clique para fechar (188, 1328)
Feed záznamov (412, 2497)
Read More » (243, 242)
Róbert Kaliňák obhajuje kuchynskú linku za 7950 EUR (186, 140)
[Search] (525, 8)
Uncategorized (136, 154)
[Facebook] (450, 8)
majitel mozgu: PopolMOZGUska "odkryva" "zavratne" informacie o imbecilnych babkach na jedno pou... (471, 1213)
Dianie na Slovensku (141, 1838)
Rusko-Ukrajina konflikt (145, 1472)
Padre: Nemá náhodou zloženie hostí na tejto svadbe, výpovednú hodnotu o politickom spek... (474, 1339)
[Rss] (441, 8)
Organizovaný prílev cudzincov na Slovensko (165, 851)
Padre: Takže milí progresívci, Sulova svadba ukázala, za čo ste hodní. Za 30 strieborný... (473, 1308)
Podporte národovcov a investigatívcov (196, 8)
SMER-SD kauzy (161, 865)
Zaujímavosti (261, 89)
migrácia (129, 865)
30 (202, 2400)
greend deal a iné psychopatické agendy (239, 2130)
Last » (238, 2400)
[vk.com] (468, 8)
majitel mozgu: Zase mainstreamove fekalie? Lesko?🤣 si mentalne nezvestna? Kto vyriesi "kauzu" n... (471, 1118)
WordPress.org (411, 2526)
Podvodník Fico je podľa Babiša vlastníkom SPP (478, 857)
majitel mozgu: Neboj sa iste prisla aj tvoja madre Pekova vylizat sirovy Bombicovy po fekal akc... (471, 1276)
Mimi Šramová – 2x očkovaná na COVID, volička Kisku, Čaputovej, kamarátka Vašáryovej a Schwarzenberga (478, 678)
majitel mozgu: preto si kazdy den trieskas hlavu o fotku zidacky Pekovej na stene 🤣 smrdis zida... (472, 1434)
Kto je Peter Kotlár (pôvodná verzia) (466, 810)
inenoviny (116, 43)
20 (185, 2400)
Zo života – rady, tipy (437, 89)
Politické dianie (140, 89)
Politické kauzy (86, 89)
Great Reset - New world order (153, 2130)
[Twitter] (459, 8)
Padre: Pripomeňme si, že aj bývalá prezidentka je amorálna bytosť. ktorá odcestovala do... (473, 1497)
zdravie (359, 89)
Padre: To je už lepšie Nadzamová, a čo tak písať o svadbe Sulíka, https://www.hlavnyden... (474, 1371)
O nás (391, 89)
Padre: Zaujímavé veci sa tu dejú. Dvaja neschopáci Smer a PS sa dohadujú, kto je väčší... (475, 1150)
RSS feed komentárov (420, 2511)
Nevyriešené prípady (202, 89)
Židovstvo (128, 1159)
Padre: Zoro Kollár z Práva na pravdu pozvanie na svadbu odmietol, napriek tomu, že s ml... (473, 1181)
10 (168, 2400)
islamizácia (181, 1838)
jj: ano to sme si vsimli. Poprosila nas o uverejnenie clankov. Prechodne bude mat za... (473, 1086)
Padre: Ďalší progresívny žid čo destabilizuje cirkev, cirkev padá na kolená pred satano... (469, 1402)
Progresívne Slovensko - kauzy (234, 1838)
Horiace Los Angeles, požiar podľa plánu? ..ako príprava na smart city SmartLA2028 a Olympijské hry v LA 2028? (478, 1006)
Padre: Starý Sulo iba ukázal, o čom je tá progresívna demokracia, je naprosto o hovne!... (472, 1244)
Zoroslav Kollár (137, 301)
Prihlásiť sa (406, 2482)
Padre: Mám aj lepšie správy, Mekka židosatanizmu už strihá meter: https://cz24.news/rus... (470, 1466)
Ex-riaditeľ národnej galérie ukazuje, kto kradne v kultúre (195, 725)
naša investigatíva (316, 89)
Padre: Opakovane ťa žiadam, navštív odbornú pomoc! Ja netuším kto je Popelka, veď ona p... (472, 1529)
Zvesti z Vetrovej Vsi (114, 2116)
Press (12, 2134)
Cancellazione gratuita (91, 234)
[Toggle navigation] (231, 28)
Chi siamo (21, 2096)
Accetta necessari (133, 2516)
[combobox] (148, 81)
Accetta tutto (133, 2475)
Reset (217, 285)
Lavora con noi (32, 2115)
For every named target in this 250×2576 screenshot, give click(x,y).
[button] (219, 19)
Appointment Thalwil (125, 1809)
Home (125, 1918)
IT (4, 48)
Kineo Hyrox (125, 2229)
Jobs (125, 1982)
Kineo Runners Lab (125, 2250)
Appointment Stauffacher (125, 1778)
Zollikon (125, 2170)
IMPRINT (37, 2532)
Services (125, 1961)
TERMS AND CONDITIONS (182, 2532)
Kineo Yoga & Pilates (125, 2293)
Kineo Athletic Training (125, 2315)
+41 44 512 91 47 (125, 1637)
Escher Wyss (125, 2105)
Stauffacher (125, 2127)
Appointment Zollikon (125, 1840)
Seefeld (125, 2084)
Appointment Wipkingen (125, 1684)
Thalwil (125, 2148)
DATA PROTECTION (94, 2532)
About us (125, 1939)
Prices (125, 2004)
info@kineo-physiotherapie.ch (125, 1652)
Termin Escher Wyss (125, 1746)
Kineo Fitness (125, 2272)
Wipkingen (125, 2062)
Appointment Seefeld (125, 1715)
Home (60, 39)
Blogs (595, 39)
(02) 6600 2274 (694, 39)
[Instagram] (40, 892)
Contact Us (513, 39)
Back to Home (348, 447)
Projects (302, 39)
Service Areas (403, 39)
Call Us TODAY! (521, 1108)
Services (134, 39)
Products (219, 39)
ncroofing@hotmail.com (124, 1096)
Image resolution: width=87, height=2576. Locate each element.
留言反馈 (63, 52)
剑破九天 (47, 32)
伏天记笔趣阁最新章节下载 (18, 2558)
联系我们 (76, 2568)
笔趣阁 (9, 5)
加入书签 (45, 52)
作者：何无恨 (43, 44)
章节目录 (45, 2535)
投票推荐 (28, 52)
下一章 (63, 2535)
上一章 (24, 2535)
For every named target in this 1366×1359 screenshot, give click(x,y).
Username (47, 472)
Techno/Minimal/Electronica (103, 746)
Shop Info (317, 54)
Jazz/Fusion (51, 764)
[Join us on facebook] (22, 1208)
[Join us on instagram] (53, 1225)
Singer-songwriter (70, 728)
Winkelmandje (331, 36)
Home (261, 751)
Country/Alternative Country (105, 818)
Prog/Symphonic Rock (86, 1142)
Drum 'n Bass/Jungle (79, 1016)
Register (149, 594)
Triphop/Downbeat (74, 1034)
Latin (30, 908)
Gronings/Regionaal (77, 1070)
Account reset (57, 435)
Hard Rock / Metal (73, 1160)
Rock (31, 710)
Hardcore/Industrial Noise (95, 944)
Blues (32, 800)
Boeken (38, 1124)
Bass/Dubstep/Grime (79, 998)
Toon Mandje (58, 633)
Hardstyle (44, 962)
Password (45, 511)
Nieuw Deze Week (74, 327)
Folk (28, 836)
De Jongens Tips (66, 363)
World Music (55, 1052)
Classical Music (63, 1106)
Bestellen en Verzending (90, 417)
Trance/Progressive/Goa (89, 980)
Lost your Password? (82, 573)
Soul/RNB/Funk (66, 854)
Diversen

○ ○ ○ ○ ○ ○ ○

* WHAT IS BEING ASKED *
Go line by line through the entries above and tally those that hold the word "click"; give the tally alone.

* ANSWER SECTION *
2